- _WORK TO COMPLETE_
Please find every line in the items below that contains the word "should" and copy each of those lines out in full.

- _INPUT DATA_
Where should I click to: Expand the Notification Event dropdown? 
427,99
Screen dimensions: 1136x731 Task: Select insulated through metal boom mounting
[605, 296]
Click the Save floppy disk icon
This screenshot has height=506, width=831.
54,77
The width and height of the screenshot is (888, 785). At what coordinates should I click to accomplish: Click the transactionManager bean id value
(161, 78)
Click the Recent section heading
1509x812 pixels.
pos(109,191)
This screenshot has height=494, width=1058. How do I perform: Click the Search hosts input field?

...

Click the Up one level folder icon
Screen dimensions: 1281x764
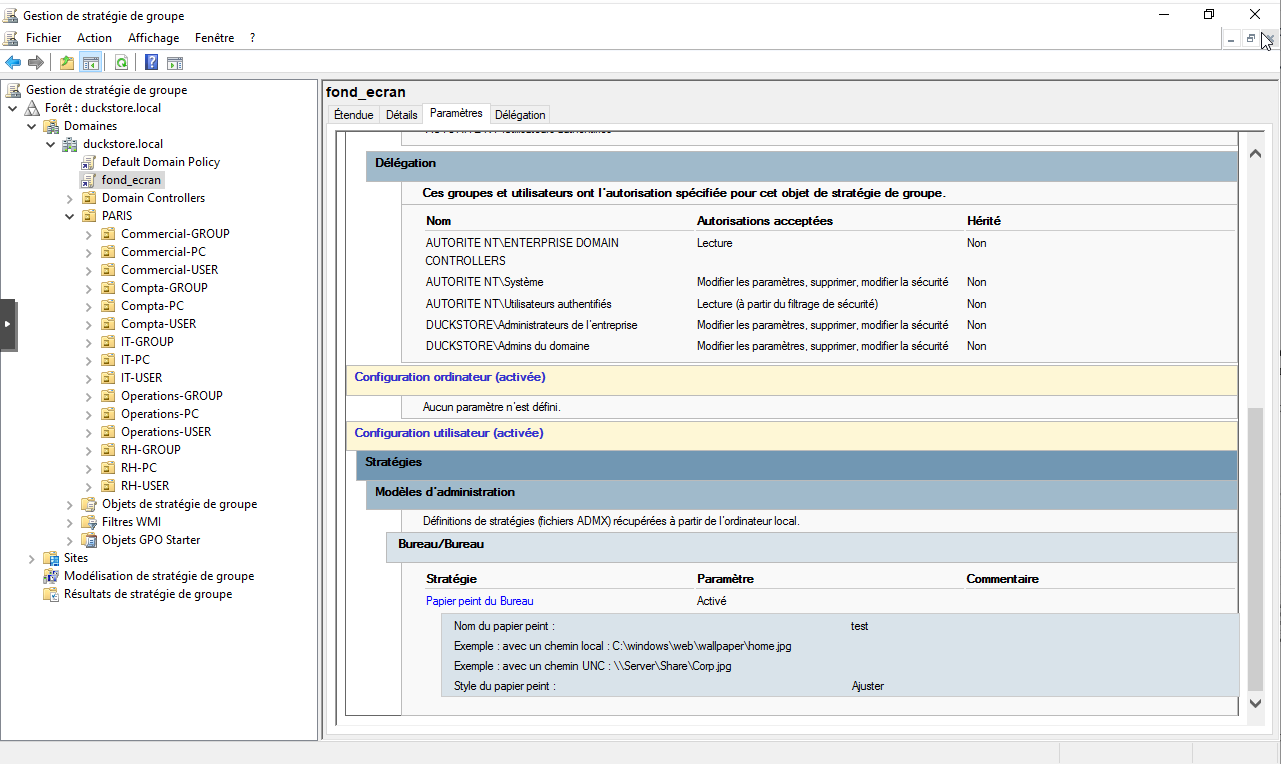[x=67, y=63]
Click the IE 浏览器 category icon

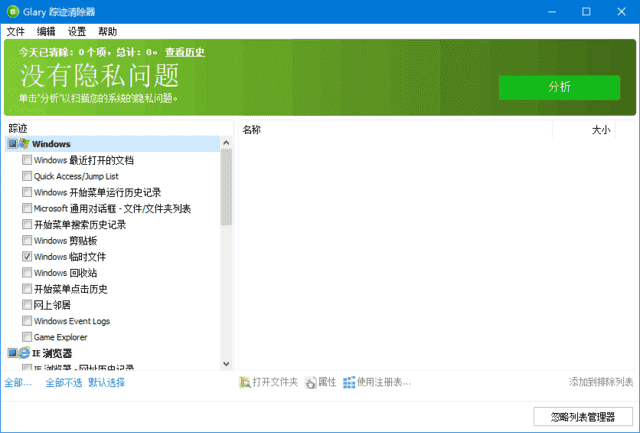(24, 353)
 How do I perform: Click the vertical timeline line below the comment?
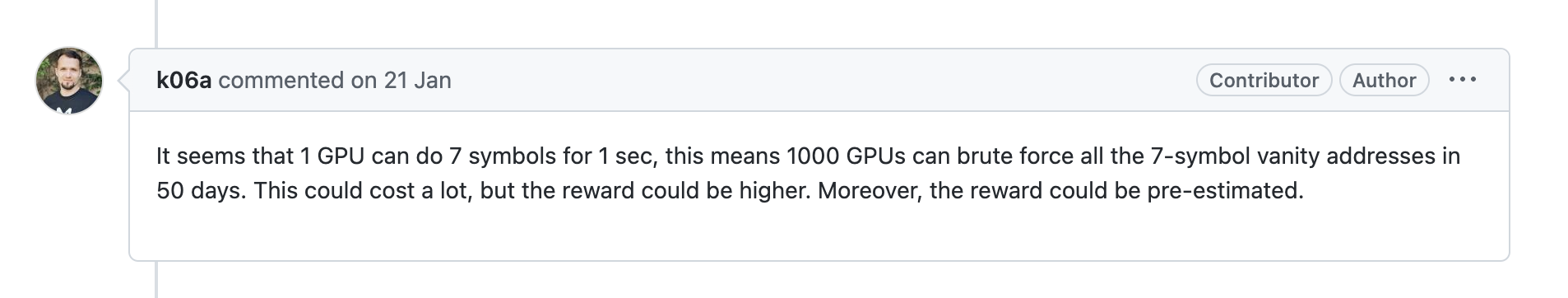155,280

- _SOLUTION TO THIS PROBLEM_
Where should I click to: Expand the Notification Event dropdown? 
The width and height of the screenshot is (888, 785). At what coordinates should I click to accomplish: Click the transactionManager bean id value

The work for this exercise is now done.